Fuel and interest-rate rises drive inflation up to a three-year high
INFLATION has risen to a three-year high and soaring petrol prices and mortgage-rate increases will continue to drive up the cost of living.
Inflation is now at 2.2pc, with prices up by 0.8pc in February alone -- the biggest increase since 2008 -- even before petrol prices shot to €1.52 this week.
The higher cost of living is putting "impossible pressure on working people" who face further rises in mortgage interest rates and oil prices, trade unions warned yesterday.
Pressure mounted on the new Government yesterday to take urgent action to reduce high taxes on petrol. Petrol prices rose by 16.4pc in the past 12 months, while diesel is up 19.7pc and home heating oil is up 37pc, the Consumer Price Index for February from the Central Statistics Office (CSO) shows.
But those increases predate the impact of the ongoing turmoil in Libya pushing up world oil prices, with the fallout felt by motorists nationwide this week.
Nor do they include rail price increases of 3pc which hit commuters last week.
The Irish Congress of Trade Unions economic adviser Paul Sweeney said Irish prices had risen for seven months in a row, and were already 26pc higher than the EU average, putting impossible pressure on working people. "And we can now expect further increases in interest rates and commodity prices along with the proposed rise in VAT," he said. The CSO figures show the biggest price rises were for clothes and footwear, up 6.5pc since the January sales period. Food prices rose by 0.7pc in February, and increased 1.2pc in the past 12 months.
And the cost of mortgage interest repayments -- which have risen 20.3pc in the past year -- has also hit householders hard, with the prospect of a rate hike by the European Central Bank next month that would affect all variable and tracker customers. Housing and utility costs have been the biggest driver of inflation in the past year.

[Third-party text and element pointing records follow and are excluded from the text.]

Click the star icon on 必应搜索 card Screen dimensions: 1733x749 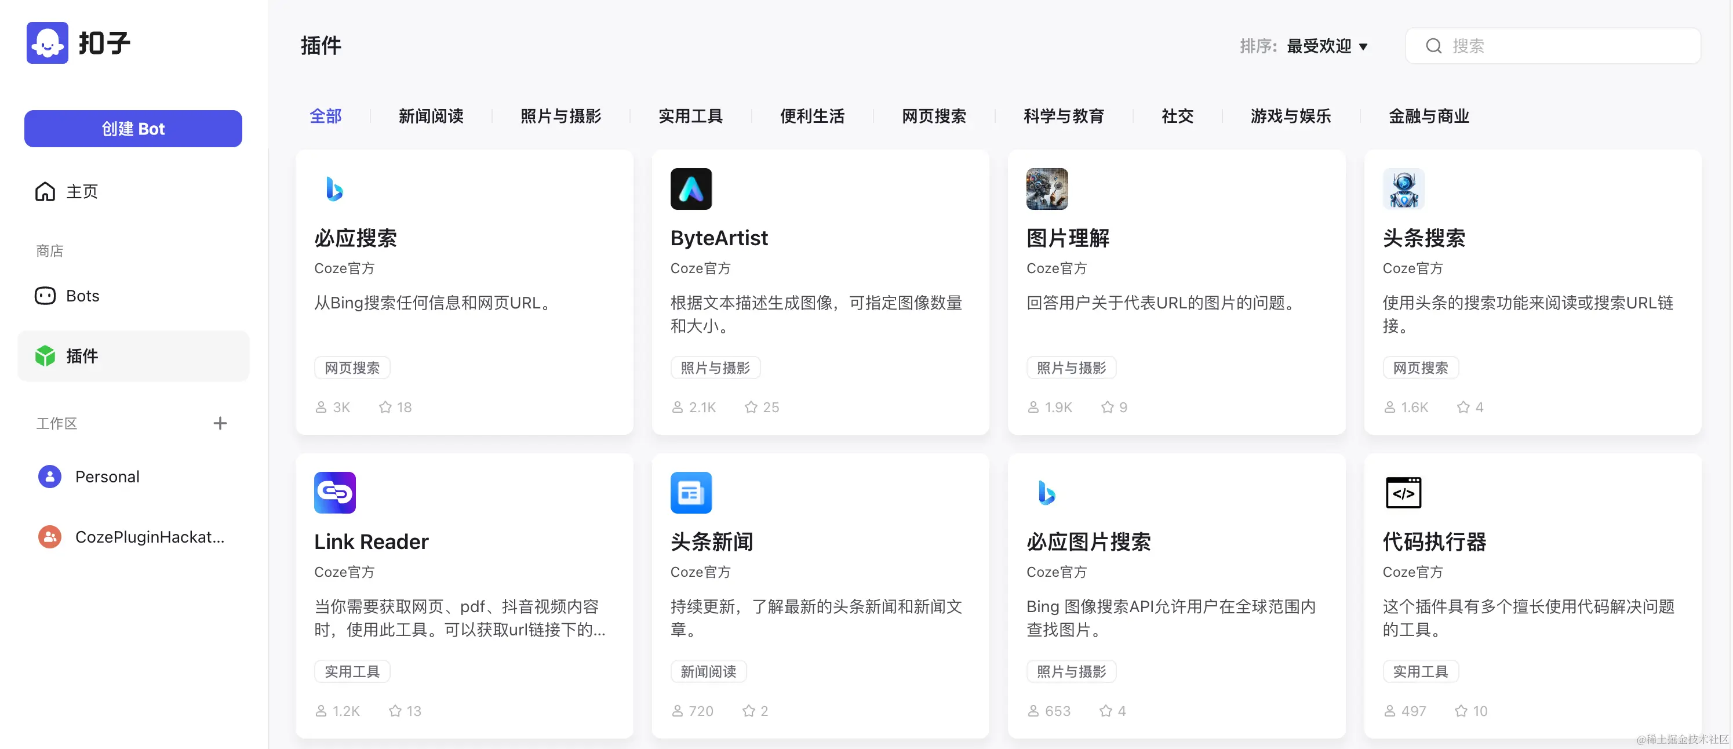click(x=385, y=407)
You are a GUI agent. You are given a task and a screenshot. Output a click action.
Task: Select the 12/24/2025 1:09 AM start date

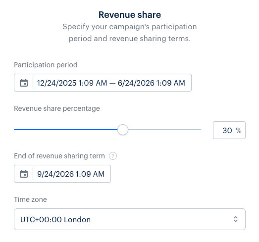click(x=72, y=83)
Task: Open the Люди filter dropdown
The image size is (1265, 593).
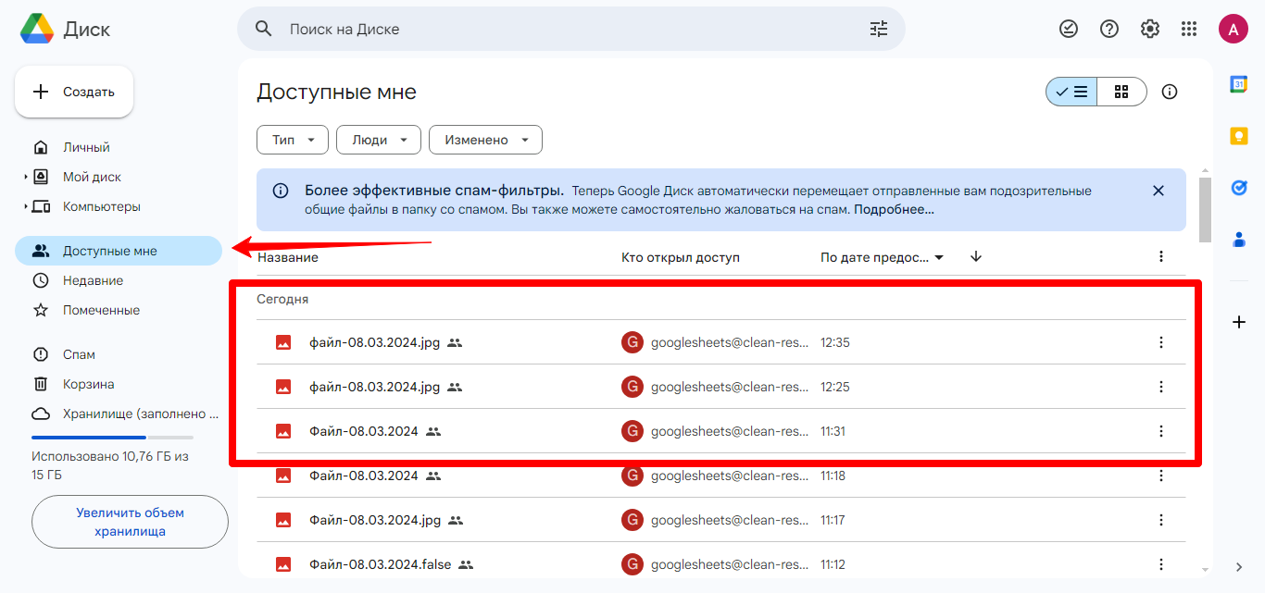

This is with the exception of rents, which have stabilised in the past year. Higher transport and health costs have also put the squeeze on consumers.
But higher oil costs will have a knock-on effect across the economy, as increased transport and manufacturing costs add to the price of everything from food to clothes and even holidays. Most of the 2.2pc inflation rate was down to external factors like oil, and the Irish economy was continuing to close the competitiveness gap with the rest of Europe.
The Department of Finance said there were no plans to reduce excise rates on fuel.
"While taxation measures do contribute to petrol prices, the current spike in oil prices is the result of international events, largely the uncertainty about Libya" a statement said.
EU leaders, including new Taoiseach Enda Kenny, will be discussing the issue of Libya at the European Council meeting in Brussels today.